EXTRACTED RECORDS
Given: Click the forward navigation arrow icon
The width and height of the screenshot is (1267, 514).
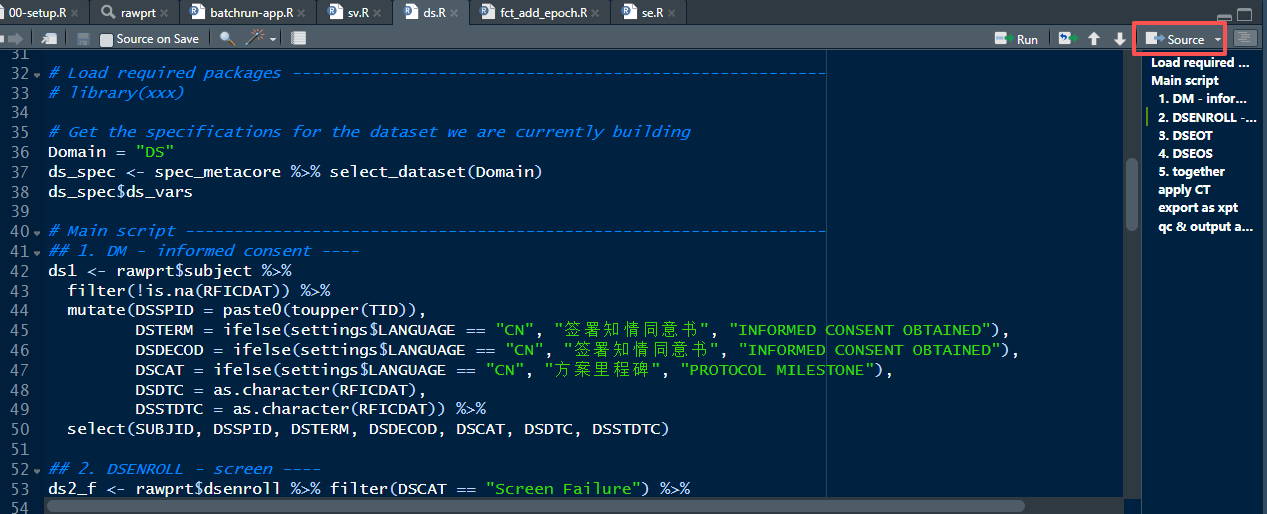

==

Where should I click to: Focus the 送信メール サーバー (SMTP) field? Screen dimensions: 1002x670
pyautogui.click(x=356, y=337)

--

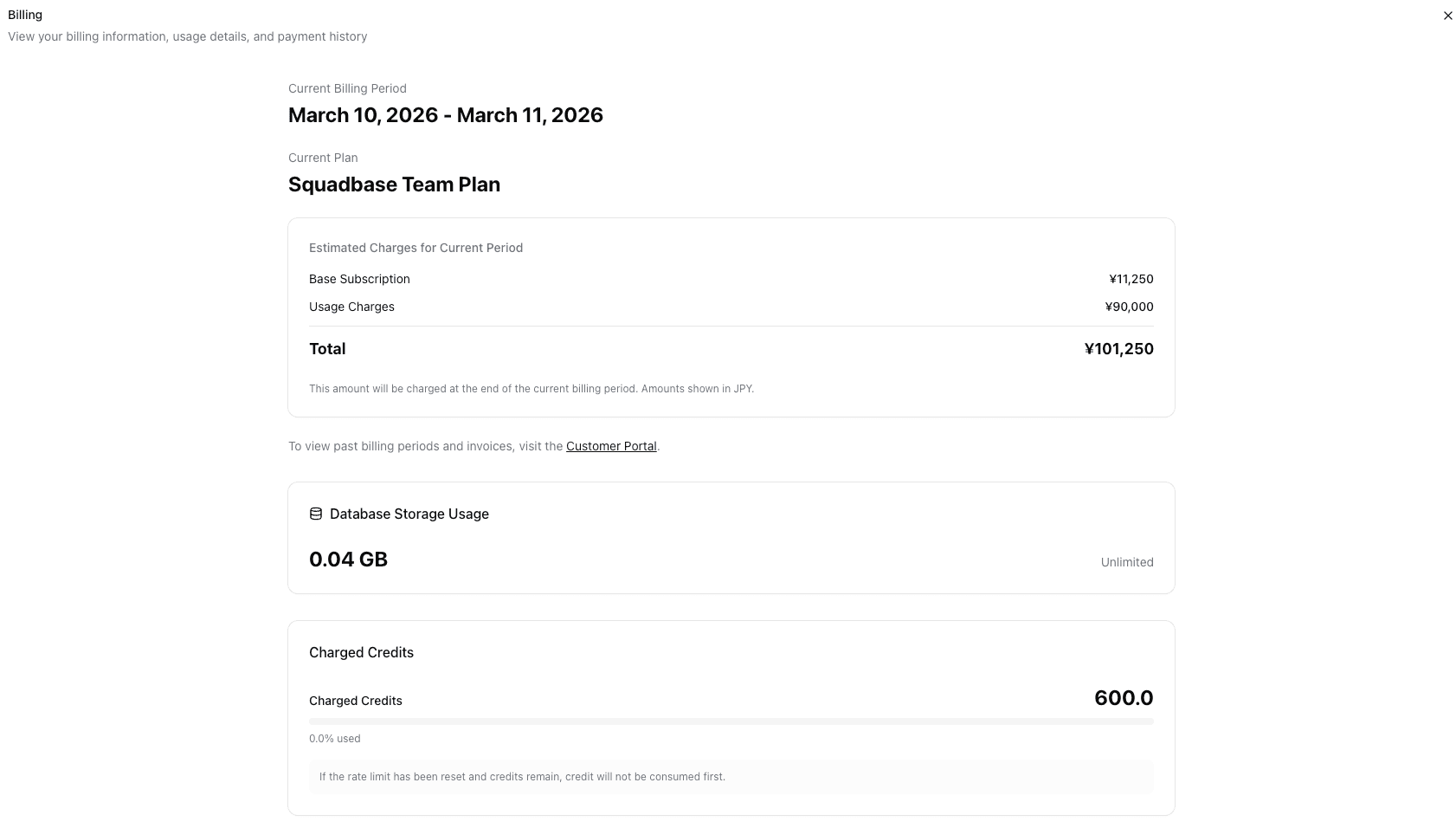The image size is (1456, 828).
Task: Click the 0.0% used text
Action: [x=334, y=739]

REQUIREMENT
Starting at the line with "Given: Click the" and ending at the line with "The width and", print each line of the listing above exactly, with no other lines.

EXPECTED OUTPUT
Given: Click the forward navigation arrow icon
The width and height of the screenshot is (1267, 514).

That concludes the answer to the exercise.